··· STUDY MATERIAL
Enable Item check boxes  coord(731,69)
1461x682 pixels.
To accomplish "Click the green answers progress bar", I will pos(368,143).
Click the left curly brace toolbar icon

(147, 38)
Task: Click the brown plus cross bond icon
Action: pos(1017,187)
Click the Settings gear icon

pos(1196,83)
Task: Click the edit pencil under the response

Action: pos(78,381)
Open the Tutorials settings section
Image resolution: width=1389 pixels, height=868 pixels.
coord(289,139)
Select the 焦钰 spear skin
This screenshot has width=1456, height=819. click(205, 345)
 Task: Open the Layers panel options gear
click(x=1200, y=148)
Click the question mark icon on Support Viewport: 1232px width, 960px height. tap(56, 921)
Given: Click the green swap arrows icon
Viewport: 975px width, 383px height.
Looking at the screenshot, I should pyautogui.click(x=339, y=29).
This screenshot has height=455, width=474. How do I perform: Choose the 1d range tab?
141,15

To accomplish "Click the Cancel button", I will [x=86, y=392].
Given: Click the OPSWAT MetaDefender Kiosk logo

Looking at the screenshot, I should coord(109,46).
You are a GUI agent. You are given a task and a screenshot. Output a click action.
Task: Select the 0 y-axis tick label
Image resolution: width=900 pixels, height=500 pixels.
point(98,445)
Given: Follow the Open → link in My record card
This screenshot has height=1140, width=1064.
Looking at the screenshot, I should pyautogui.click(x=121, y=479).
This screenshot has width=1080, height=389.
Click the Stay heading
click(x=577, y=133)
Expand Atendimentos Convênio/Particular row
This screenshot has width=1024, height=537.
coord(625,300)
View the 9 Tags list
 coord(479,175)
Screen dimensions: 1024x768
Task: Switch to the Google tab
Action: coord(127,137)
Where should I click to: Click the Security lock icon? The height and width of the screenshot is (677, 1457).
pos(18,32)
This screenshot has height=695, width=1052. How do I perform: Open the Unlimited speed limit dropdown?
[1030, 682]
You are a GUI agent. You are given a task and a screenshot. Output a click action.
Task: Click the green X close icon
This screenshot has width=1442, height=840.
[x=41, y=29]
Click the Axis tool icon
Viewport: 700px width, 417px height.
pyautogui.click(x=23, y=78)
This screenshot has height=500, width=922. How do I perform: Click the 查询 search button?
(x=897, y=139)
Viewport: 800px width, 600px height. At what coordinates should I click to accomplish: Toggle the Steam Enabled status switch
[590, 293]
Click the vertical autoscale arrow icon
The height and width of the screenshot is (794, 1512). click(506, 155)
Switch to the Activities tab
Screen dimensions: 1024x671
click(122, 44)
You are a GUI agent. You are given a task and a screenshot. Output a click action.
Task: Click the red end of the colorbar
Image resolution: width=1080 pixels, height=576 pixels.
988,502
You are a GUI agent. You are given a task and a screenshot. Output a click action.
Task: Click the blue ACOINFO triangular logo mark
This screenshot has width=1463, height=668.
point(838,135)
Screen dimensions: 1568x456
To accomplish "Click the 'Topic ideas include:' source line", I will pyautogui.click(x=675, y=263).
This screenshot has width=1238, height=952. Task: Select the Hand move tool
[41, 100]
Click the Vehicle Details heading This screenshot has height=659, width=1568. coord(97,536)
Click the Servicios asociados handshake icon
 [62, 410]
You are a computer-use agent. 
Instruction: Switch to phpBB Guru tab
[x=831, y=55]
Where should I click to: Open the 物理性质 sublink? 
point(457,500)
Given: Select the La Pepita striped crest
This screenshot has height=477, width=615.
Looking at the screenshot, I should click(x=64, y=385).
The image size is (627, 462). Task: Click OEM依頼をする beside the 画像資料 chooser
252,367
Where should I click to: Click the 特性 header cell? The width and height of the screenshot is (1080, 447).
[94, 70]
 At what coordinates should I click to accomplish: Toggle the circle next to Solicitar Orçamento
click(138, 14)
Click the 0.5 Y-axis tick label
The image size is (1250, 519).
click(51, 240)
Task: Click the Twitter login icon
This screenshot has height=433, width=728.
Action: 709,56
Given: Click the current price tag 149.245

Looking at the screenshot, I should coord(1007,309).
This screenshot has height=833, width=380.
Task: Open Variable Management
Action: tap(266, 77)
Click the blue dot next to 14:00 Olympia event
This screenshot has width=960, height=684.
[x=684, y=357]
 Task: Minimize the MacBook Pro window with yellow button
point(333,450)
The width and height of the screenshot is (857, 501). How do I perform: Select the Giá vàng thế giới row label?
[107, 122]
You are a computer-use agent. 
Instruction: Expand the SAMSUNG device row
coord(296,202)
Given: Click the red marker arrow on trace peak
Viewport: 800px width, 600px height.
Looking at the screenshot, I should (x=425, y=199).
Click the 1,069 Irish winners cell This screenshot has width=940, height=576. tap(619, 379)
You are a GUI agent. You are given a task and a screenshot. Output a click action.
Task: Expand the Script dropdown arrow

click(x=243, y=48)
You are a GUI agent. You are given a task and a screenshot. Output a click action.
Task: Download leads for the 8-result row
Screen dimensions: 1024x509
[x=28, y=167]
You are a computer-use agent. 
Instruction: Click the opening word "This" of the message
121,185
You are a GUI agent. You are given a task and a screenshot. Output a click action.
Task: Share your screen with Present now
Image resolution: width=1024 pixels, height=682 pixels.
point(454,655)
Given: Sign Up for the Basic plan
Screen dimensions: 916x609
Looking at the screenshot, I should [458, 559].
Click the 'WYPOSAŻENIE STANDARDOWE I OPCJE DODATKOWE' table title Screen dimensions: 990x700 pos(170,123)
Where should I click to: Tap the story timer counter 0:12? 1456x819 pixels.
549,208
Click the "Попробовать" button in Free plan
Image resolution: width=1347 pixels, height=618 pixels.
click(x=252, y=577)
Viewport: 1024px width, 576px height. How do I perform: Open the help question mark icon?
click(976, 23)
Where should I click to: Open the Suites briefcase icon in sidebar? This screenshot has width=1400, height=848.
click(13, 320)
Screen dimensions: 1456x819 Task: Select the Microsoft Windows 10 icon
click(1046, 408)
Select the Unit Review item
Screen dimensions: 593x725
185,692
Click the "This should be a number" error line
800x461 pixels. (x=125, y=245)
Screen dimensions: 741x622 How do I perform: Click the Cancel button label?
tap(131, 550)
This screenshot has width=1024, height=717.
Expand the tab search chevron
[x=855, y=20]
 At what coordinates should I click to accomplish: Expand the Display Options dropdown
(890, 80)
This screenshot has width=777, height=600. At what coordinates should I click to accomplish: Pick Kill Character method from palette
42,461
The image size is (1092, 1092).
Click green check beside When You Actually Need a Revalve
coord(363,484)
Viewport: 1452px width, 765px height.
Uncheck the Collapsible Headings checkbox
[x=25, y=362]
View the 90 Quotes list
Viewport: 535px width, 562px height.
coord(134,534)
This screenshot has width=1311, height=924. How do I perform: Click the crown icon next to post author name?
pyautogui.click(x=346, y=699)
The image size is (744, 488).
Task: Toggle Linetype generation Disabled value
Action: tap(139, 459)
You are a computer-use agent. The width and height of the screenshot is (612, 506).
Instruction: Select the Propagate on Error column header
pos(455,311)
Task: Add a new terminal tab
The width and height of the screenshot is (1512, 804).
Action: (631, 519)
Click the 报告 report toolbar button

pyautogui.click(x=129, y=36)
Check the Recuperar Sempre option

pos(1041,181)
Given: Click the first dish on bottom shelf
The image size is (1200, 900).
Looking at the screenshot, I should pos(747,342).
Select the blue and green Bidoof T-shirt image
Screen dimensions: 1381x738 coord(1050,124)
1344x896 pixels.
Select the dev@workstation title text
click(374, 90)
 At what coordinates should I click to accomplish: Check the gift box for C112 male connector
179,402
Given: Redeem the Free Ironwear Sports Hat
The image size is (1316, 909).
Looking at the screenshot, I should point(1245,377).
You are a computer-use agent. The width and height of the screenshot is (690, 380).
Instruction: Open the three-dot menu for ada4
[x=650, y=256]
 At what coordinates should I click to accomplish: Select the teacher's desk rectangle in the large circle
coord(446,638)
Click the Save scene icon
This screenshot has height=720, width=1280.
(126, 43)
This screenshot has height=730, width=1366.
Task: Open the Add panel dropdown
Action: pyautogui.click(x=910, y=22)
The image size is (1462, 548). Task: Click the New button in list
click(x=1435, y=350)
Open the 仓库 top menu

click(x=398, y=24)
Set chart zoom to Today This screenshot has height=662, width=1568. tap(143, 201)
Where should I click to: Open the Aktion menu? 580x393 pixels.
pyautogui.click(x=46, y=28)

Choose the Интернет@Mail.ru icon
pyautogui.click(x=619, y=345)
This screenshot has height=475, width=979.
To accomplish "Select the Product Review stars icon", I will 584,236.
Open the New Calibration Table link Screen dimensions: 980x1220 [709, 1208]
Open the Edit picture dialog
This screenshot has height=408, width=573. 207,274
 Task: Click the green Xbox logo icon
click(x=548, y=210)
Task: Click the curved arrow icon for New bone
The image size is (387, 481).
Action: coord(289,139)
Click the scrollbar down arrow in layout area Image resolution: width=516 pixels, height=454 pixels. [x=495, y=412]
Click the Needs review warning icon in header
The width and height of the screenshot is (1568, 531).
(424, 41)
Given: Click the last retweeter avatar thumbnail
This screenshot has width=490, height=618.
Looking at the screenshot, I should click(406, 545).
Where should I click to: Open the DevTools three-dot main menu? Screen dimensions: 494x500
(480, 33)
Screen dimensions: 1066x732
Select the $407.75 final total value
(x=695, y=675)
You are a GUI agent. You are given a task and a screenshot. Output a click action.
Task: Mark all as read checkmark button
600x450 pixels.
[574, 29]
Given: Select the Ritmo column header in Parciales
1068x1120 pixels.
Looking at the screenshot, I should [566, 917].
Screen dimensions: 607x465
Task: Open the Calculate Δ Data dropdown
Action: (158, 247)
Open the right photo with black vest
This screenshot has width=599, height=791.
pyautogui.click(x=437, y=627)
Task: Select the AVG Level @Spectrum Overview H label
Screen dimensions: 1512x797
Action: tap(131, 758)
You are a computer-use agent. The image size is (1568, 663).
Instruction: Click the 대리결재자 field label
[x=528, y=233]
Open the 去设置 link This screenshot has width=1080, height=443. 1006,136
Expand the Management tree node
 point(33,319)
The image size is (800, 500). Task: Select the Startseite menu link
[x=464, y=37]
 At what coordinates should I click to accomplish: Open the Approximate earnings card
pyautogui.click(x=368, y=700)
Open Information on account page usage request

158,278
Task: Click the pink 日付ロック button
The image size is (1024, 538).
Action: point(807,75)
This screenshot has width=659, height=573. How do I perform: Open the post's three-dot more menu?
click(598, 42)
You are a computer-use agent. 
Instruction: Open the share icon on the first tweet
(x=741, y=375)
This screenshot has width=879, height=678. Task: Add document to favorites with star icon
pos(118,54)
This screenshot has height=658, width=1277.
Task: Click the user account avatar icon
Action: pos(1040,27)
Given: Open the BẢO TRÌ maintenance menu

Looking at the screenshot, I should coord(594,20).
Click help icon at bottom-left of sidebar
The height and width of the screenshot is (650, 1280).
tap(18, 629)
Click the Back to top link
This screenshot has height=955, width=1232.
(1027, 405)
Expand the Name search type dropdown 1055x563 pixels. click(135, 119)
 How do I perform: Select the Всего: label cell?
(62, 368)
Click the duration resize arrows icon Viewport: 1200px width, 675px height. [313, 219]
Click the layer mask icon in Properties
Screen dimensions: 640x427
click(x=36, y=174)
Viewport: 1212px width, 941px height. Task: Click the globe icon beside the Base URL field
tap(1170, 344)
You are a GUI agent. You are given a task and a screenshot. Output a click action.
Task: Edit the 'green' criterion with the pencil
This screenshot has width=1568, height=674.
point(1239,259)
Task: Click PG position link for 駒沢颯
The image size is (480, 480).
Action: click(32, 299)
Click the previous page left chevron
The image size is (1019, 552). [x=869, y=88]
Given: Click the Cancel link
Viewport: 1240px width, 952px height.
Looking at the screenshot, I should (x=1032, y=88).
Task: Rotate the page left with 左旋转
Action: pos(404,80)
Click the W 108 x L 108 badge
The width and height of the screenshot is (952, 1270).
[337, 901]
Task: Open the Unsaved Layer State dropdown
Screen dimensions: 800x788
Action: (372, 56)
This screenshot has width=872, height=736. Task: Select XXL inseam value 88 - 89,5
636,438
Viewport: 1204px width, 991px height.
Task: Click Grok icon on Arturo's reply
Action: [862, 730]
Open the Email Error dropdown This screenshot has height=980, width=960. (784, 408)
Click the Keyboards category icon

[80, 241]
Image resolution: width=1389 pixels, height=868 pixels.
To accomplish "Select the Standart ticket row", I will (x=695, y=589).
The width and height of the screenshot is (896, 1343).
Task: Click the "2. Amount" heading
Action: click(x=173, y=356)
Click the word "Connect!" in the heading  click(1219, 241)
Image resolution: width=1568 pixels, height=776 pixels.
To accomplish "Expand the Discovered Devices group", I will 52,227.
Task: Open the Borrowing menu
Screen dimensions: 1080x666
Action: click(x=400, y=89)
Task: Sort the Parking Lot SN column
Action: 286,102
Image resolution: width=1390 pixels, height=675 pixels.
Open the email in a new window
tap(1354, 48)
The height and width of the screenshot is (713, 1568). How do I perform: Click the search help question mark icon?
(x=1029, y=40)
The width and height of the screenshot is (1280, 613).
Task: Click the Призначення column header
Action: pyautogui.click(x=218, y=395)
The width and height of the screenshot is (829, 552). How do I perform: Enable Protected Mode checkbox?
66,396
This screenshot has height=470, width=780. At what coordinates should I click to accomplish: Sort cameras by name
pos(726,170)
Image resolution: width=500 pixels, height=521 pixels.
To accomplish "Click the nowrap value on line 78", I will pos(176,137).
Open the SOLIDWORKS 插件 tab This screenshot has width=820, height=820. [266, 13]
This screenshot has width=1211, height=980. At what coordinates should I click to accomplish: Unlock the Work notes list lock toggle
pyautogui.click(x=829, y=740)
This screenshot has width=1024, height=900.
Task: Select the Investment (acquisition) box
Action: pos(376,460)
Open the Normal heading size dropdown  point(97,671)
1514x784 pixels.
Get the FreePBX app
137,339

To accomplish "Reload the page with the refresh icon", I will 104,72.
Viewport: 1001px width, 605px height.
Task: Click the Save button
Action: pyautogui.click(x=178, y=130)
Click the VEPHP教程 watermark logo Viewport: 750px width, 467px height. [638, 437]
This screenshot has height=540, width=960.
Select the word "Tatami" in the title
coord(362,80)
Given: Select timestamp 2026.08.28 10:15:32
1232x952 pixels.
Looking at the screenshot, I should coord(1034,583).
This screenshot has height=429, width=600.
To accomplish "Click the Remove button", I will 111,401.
······
**WHAT IS BEING ASKED:**
Review the material and copy each line in which the word "plan" appears.

**RESPONSE:**
Given: Sign Up for the Basic plan
Click the "Попробовать" button in Free plan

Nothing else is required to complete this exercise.